As mentioned earlier, the Knowledge Base app can import articles in bulk. This lets you have an offline process where articles are prepared ahead of time before they’re published. Articles are imported into the Knowledge Base as Markdown files. Markdown is a text-only file format that is easy to read, yet supports all the things you’d need to do to format your articles.
The Knowledge Base supports a Markdown dialect known as Multi-Markdown. This dialect extends the original Markdown with features like table formatting, image captions, and footnotes.
For the Knowledge Base to import your Markdown articles, they must adhere to these requirements:
- All source files must use the
.markdown
or.md
extensions. - Articles must start with a top-level header (e.g.,
# Some Heading ...
). - Each header must have an associated, unique ID for the article’s friendly URL title and for anchor tags in the article’s sub headers. Here’s an example of a top-level header that correctly specifies an ID:
# Some Heading [](id=some-heading)
Here’s Markdown source text for a simple example article:
# The Moons of Mars [](id=the-moons-of-mars)
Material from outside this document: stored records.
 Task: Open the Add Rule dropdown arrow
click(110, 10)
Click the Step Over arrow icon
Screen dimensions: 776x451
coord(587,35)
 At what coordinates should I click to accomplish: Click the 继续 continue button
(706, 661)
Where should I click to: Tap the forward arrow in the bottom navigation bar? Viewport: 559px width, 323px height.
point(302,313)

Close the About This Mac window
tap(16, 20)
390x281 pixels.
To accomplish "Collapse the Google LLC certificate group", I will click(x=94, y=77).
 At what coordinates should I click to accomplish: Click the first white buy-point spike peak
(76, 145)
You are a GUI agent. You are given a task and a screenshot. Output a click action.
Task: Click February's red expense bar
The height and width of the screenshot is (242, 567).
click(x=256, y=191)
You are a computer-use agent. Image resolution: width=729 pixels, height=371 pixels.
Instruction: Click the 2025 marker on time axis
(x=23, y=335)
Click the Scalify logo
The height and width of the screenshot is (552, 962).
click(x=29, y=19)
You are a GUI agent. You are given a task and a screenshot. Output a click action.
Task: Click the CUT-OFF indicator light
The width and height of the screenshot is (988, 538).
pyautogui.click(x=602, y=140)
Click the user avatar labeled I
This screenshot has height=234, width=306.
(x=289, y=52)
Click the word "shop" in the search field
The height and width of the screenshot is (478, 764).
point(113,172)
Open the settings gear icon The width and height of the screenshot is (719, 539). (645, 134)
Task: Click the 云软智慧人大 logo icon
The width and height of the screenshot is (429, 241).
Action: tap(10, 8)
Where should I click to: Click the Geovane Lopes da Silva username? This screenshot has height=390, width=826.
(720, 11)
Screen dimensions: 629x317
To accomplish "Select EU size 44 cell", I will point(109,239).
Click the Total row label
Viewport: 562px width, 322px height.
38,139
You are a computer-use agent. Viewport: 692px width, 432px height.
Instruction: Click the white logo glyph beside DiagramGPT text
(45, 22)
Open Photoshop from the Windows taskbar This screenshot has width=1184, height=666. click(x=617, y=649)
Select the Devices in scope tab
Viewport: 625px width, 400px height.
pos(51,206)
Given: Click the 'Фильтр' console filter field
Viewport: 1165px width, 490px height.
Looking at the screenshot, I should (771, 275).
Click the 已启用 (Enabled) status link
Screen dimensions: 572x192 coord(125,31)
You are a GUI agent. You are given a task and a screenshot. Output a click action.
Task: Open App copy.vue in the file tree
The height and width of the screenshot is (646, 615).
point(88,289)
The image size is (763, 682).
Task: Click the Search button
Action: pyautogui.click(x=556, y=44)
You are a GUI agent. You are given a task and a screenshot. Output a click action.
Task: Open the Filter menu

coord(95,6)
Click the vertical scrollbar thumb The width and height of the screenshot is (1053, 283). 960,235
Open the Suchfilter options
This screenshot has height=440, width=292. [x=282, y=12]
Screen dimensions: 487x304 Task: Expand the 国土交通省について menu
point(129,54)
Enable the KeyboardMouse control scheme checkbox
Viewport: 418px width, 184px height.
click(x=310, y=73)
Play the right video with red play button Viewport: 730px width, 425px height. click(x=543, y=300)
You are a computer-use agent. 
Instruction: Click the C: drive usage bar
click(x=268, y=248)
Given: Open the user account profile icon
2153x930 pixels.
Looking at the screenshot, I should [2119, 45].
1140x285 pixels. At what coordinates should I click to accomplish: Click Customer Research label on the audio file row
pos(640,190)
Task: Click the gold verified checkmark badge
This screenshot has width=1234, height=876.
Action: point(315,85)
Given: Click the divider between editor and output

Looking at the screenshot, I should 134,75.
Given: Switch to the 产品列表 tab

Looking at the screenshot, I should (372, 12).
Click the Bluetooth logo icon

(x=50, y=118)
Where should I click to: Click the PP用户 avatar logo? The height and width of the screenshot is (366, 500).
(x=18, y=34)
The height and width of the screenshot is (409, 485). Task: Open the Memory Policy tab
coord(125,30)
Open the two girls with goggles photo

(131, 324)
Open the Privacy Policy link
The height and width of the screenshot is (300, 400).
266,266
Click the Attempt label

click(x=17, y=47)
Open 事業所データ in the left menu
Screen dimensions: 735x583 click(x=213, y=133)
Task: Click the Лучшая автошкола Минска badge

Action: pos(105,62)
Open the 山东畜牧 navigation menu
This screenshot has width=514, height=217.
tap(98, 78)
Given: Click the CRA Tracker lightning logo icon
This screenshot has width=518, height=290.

As you look up from your chaise lounge, you're sure to see our neighboring
planet Mars. Did you know that Mars has two moons? You might have to break
out a pair of binoculars to see them.
Its two moons are aptly named after the two sons of mythical Roman god Mars.
Their names are Phobos and Deimos.
In the first line above, notice the header’s ID assignment
id=the-moons-of-mars
. On import, the ID value becomes the Knowledge Base
article’s URL title.
Markdown is something of a standard: there’s Github Flavored Markdown, a proposed common Markdown syntax, forums that support Markdown (reddit, StackExchange, and others), Markdown editors, and an IETF draft for making it an official Internet media type (text/markdown). Why is there so much interest in Markdown?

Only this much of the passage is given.